* _To do_: Each line from the one that contains "ODCAST (16, 2388)" to the last line of the records below must be restated word for word.

***** Provided records *****

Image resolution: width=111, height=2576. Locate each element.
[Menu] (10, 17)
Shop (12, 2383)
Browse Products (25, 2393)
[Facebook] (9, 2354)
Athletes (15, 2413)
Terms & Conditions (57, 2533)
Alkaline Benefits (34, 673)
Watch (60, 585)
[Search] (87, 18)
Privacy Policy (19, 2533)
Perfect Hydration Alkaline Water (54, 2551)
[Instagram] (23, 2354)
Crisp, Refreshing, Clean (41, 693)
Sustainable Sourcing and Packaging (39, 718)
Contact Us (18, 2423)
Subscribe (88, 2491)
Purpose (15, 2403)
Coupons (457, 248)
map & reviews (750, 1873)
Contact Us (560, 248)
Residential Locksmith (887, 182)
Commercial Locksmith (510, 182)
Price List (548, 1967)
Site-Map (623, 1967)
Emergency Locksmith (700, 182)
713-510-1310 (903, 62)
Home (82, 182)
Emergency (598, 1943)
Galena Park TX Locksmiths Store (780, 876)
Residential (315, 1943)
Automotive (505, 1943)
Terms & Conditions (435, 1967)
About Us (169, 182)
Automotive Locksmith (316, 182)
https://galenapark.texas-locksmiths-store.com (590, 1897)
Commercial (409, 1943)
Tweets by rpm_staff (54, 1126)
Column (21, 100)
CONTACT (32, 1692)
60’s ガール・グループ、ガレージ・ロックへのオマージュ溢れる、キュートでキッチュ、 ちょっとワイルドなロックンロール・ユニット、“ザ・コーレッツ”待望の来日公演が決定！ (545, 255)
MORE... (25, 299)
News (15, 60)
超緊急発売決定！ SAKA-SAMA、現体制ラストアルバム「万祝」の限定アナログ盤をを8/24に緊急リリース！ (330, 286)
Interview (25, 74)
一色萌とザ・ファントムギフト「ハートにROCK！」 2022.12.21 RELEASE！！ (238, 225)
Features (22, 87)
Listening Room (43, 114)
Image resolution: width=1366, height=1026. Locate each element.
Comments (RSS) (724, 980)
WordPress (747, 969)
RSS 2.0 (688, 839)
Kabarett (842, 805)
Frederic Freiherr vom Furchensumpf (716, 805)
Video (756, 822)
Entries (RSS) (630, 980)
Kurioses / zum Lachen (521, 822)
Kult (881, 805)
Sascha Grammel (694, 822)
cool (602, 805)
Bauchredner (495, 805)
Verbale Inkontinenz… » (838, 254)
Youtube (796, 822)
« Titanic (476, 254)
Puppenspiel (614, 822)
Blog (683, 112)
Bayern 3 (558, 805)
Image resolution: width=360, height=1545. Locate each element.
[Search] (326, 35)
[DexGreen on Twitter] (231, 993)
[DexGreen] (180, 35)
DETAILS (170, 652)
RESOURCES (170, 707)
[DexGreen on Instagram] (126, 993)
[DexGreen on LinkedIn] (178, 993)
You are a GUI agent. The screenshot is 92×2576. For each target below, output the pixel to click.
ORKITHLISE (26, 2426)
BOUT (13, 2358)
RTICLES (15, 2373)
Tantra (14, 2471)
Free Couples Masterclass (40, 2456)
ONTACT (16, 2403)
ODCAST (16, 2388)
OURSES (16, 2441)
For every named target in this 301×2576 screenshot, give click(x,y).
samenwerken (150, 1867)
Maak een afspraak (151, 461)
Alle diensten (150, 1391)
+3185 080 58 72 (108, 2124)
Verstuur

*****

* _Task result_:
ODCAST (16, 2388)
OURSES (16, 2441)
For every named target in this 301×2576 screenshot, give click(x,y).
samenwerken (150, 1867)
Maak een afspraak (151, 461)
Alle diensten (150, 1391)
+3185 080 58 72 (108, 2124)
Verstuur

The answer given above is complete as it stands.